• _ACTION ITEM_
Lines from the line with "Inschrijven (187, 953)" to the line with "Gebruikersnaam (79, 260)" in the entries below, and only those, must be output exactly, with both ends included.

• _THE INPUT_

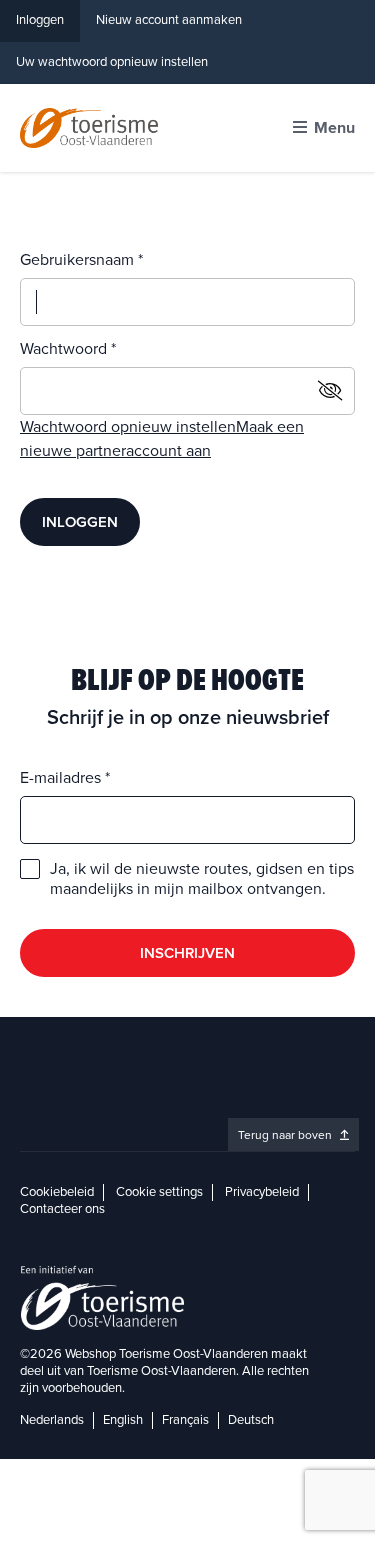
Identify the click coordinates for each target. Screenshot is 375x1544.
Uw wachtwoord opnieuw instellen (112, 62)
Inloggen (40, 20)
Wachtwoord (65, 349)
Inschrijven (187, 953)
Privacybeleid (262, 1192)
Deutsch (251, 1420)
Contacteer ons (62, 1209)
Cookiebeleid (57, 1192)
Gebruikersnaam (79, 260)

---

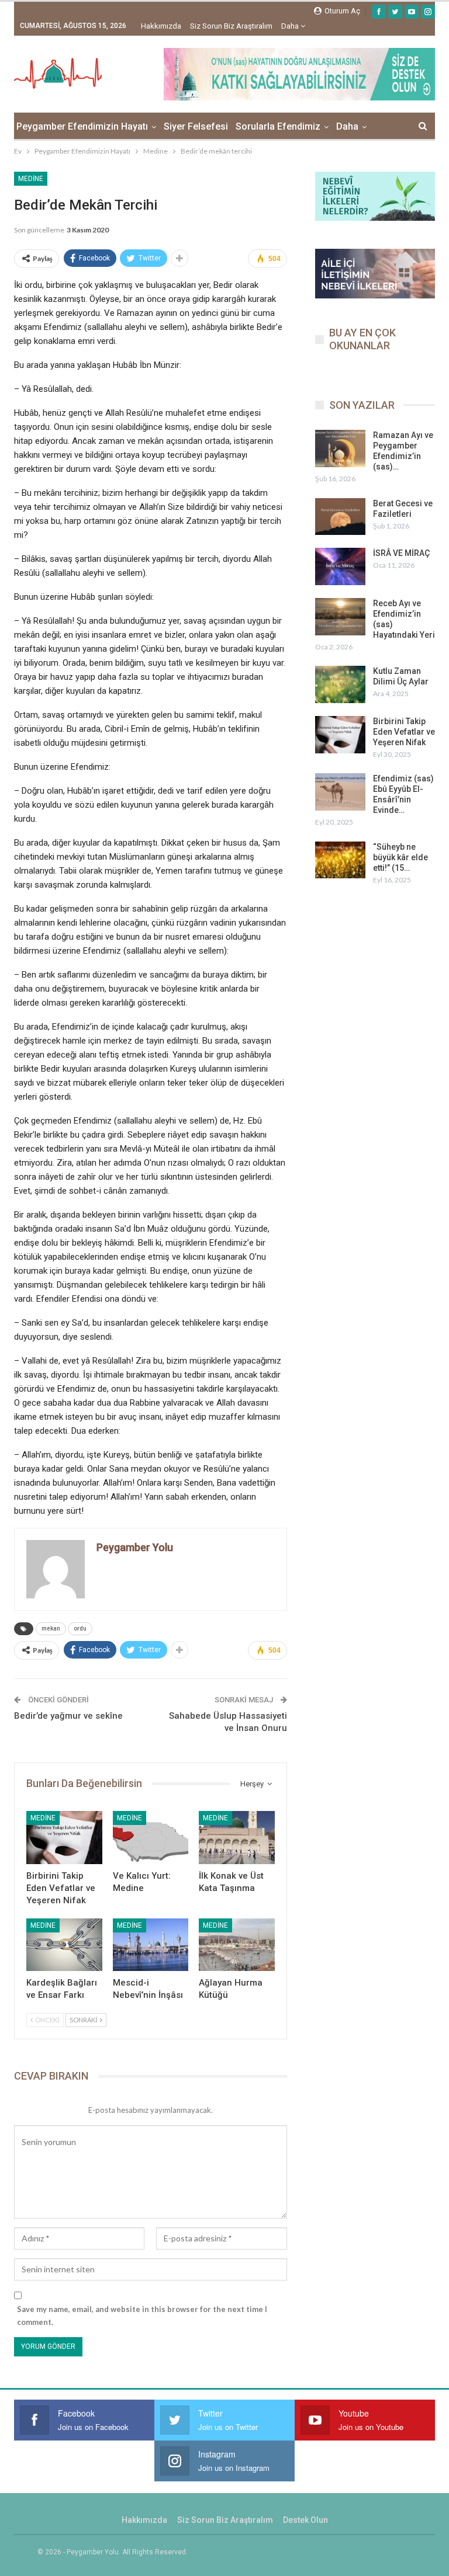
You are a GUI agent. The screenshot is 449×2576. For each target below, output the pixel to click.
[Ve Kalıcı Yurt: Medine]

• _COMPLETED TASK_
Inschrijven (187, 953)
Privacybeleid (262, 1192)
Deutsch (251, 1420)
Contacteer ons (62, 1209)
Cookiebeleid (57, 1192)
Gebruikersnaam (79, 260)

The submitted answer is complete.